Tu sei più bello, ma ti somiglia. Ha il tuo stesso cappotto. Ti amo. C. È quello il nome. Carlo. Come Carlos Casagemas. Loro però, Carlo e Francesco, erano già al ti amo. Paolo sente un’acuta fitta di invidia. E non ce la fa a non chiedere.
«Che gli è successo? A Carlo, dico.»
Di nuovo quegli occhi, così scuri, così intensi. E lucidi.
«È morto. Un’incidente con lo scooter. Poteva prendere la mia smart ma no, il testone. Se la rideva sempre delle mie paure. Pioveva, c’era una grata per terra, è scivolato, arrivava il tram…»

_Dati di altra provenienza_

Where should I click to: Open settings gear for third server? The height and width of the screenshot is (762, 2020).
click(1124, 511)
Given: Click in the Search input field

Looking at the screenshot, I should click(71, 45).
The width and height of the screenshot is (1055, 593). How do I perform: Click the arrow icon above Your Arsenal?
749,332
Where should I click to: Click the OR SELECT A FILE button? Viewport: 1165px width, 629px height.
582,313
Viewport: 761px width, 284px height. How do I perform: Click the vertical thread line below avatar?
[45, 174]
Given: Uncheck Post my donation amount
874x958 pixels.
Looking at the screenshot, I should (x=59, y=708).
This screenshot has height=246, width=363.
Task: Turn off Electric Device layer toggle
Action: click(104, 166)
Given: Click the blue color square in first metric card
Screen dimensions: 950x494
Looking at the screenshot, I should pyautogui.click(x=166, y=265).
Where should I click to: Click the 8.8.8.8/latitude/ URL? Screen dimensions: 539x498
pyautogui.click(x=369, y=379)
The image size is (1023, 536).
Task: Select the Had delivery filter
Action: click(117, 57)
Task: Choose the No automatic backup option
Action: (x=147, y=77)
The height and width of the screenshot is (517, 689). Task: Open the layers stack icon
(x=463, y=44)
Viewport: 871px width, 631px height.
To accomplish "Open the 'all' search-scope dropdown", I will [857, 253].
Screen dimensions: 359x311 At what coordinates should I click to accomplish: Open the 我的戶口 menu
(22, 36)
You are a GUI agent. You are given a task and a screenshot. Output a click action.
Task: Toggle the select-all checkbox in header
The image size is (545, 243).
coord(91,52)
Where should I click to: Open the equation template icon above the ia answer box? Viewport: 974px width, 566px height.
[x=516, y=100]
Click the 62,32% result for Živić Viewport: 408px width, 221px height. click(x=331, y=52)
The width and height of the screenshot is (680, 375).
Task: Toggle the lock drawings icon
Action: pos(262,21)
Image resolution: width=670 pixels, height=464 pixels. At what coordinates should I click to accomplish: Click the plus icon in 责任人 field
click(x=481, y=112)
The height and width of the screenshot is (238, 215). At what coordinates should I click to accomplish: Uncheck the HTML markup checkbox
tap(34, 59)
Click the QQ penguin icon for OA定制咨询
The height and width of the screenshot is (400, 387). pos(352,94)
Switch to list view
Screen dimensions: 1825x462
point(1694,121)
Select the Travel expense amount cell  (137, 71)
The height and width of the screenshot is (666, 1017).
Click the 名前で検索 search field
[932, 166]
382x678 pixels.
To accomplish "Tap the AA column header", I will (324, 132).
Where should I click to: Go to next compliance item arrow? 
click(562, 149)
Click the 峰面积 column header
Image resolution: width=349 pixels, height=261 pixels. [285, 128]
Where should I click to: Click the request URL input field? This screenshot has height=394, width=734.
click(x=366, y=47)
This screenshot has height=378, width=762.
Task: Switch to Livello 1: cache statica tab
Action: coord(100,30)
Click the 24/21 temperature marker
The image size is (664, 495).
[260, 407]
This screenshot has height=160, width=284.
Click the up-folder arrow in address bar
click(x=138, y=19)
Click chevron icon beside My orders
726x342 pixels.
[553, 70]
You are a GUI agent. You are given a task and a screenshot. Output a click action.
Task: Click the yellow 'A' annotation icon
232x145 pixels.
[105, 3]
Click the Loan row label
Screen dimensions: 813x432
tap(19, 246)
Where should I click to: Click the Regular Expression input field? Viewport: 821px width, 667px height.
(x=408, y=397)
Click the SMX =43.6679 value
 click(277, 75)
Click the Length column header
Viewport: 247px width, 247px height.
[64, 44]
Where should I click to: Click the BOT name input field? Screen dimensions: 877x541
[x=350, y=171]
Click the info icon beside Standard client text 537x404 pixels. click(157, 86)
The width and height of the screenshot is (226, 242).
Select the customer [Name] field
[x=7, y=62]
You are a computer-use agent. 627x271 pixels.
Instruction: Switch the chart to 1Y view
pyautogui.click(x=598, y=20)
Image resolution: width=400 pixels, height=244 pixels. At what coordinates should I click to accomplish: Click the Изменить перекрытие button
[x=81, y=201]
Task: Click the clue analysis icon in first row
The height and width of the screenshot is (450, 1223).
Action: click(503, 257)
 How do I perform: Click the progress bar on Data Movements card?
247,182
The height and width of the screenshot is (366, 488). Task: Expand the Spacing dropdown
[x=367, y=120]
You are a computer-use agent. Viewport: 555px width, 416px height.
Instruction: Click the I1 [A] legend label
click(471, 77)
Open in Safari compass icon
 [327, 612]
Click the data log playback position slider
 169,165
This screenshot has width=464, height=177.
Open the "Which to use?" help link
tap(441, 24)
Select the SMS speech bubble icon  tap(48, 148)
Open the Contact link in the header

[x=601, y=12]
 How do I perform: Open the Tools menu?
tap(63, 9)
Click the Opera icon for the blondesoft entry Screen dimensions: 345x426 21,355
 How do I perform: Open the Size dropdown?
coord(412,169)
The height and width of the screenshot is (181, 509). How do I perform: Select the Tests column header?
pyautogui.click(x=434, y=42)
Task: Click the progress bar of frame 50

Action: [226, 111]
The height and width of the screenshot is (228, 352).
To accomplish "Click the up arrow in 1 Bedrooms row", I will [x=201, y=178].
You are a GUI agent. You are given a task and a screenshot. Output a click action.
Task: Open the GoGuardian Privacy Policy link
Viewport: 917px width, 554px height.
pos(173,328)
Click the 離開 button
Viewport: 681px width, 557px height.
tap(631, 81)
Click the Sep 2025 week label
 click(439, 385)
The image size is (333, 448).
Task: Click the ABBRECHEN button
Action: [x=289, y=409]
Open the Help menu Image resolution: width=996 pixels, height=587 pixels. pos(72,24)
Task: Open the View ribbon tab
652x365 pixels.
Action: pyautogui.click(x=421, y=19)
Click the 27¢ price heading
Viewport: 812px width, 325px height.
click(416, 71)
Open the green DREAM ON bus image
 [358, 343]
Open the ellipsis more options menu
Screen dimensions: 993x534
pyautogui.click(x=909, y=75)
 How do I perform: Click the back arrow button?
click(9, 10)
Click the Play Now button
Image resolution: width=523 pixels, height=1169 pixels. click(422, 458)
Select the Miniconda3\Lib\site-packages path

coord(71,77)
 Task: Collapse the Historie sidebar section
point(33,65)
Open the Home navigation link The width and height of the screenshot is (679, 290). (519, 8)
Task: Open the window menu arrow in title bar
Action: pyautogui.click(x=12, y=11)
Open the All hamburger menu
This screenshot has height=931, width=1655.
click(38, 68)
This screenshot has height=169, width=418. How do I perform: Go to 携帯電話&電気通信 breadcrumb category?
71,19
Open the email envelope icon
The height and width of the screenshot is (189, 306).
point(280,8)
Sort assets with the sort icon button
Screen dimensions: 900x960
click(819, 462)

Paolo vorrebbe trovare qualcosa di intelligente da dire. Qualcosa di giusto. Non capisce come si possa gettar via un ricordo, una dichiarazione d’amore come quella che sembra fissarlo severa dal divano. Rabbia, certo. Perché chi resta ha il diritto di essere incazzato con chi se va all’improvviso, per uno stupido incidente. Una scivolata, un tram e tutti i progetti finiscono nel cassonetto della vita. Perché non una stupida riproduzione?
«Posso… posso riaverlo?»
Francesco ha posato la tazza, piena per metà, sul tavolino. Indica il quadro.
«Certo. È tuo e sono contento di averlo recuperato prima che piovesse. Si sarebbe rovinato.»
«E io non so come ringraziarti… dimmi tu se…»
Paolo sta guardando il giovane Picasso. Se, per una volta nella vita, ha raccolto qualcosa dalla spazzatura, un motivo ci sarà. Parla prima di avere il tempo di pensare.
«Stasera contavo di spararmi un film e una pizza surgelata», azzarda.
Francesco si è alzato. Ha preso il quadro. Esita, poi lo guarda, serio.
«E se invece la pizza la preparassi io? Sono un bravo cuoco.»
«Ce l’hai Netflix?»
«Sì. La birra la porti tu. Ti aspetto per le otto. Ultimo piano, interno 26.»